Gio couldn’t help but get a bit defensive, even if he hadn’t understood the exchange. True, the Boracay Heritage Museum was a small space, more a family museum than a cultural center despite Gio’s best efforts. It belonged to the branch of the family that Sir Frank had married into, a prominent clan in the region. The ground floor was devoted to a paltry display of flora and fauna on the island, as well as some tribal jars and artifacts discovered by Sir Frank’s father-in-law, an amateur archaeologist. A corner had been arranged to display ceramic bowls that were supposedly found in nearby shipwrecks, pawned and sold to local families before it attracted the interest of conservation groups from Manila. Gio knew that the museum wasn’t as grand as the ones in larger cities like Manila or Seoul, but he still took an inordinate amount of pride in it. He knew every corner, every hollowed tile. He dusted the displays himself every night.
The girl in blue was still talking in between shots. She was pretty, with a kind of luminosity that was evident once someone had a chance to really study her. It was the first thing Gio had noticed when they walked in. But she didn’t stay still long enough for that to happen. She was also much shorter than him, with a pixie-like face and a slender, graceful frame. Her light brown hair, colored in various shades of chocolate and honey, brushed her shoulders in loose waves. Most notable of all was that her skin was creamy.
He used to hate that expression. Creamy was not a good thing in his book. His ex-girlfriend Arianne would slather on moisturizers that would make hand-holding and arm-linking a slippery endeavor. Seeing the girl in blue’s smooth shoulders and arms made him think of that word again, and this time he finally understood the compliment.
Unfortunately, no other compliment came readily to him now. She may have been pretty, but it was rapidly overshadowed by the way she took over the whole shoot and made it difficult for anything to be finished. Gio felt like he was watching a puppy that had just discovered its first yard or the Energizer Bunny in a sundress. She was making it harder and harder for him to get back to his job, a job that he was in danger of losing if he didn’t get the exhibit finished on schedule. The sooner they packed up and left, the smoother things would go.
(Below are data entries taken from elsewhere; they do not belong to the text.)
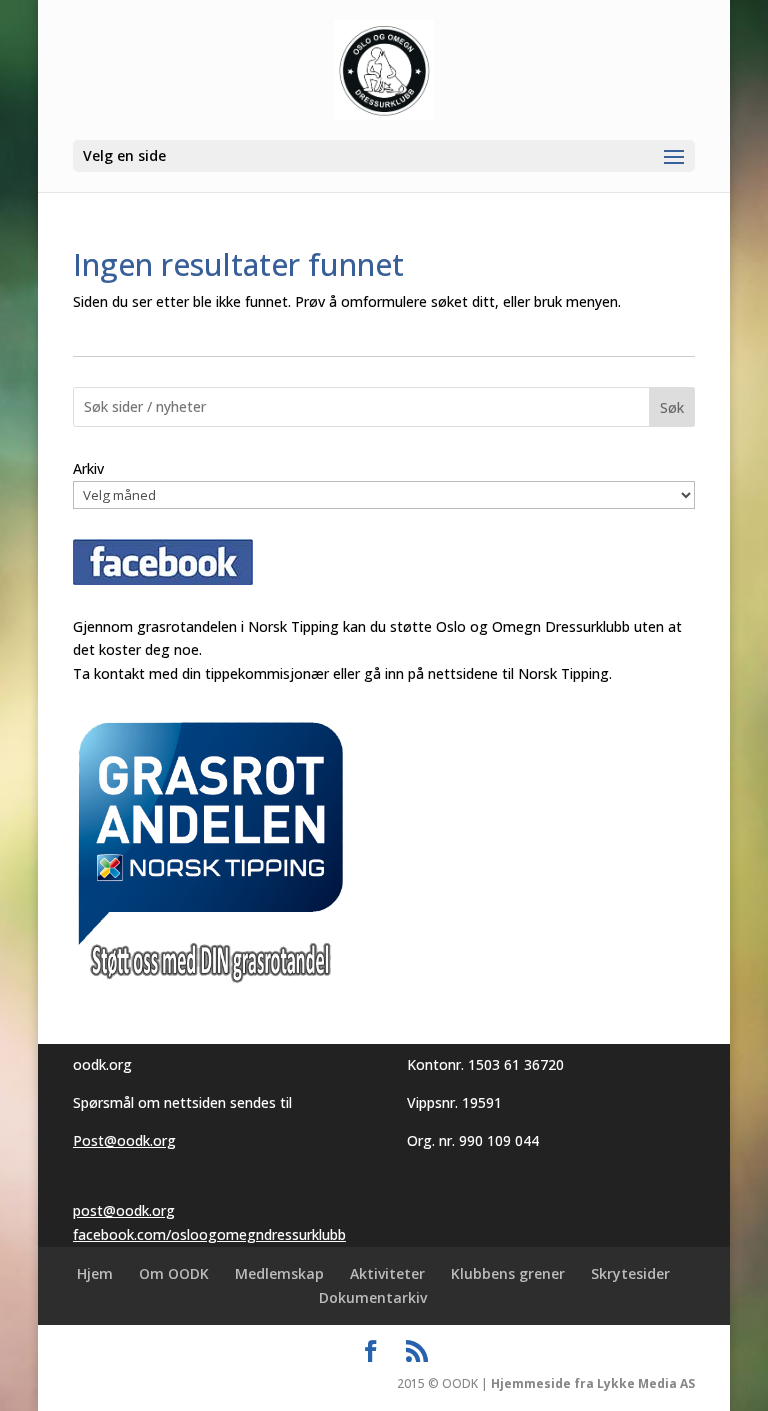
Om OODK (174, 1273)
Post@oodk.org (124, 1140)
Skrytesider (630, 1273)
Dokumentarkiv (373, 1297)
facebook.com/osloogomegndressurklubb (209, 1234)
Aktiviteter (387, 1273)
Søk (672, 407)
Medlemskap (279, 1273)
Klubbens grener (508, 1273)
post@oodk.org (124, 1210)
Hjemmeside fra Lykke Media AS (593, 1383)
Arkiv (88, 468)
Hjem (95, 1273)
“Min Hee wants to know if there’s a place for sitting down?” Da Kyong seemed to have a habit of ending her English sentences as if they were questions. Gio wasn’t sure if it was because of the musical intonation that their language seemed to have or because she was indirectly asking if she had been understood.
Gio pointed to the desk near the entrance. Ever since the committee had ordered him to get the former governor’s things in order, it doubled as the reception and his own workspace. Though he usually kept things neat, the desk was now filled with boxes of bottle caps. On one side were the bottle caps that he had felt were worth displaying, carefully handled with latex gloves and wrapped to keep them from being damaged further. On the other side were duplicates and rusted labels that he couldn’t even read. In the middle were the caps he had yet to sort. Underneath all that was the visitor’s log, peeking tentatively at them. Gio felt slight embarrassment at the mess. He was usually much neater than this. “She can use that chair,” he offered instead.
“No need?” the older girl replied.
The girl named Min Hee was already walking towards it. When he brushed past her, he could smell vanilla instead of the usual coconut oil and suntan lotion that most tourists would use. He must have been too distracted by it because the time he had recovered, she was already piling his boxes on the floor.
“No!” he protested belatedly.
“You said it was okay to sit here,” someone accused him.
He was surprised to see that it came from Min Hee. She had barely addressed him the whole time, much less in English. “You speak English?” he asked instead, a little startled at the turn of events.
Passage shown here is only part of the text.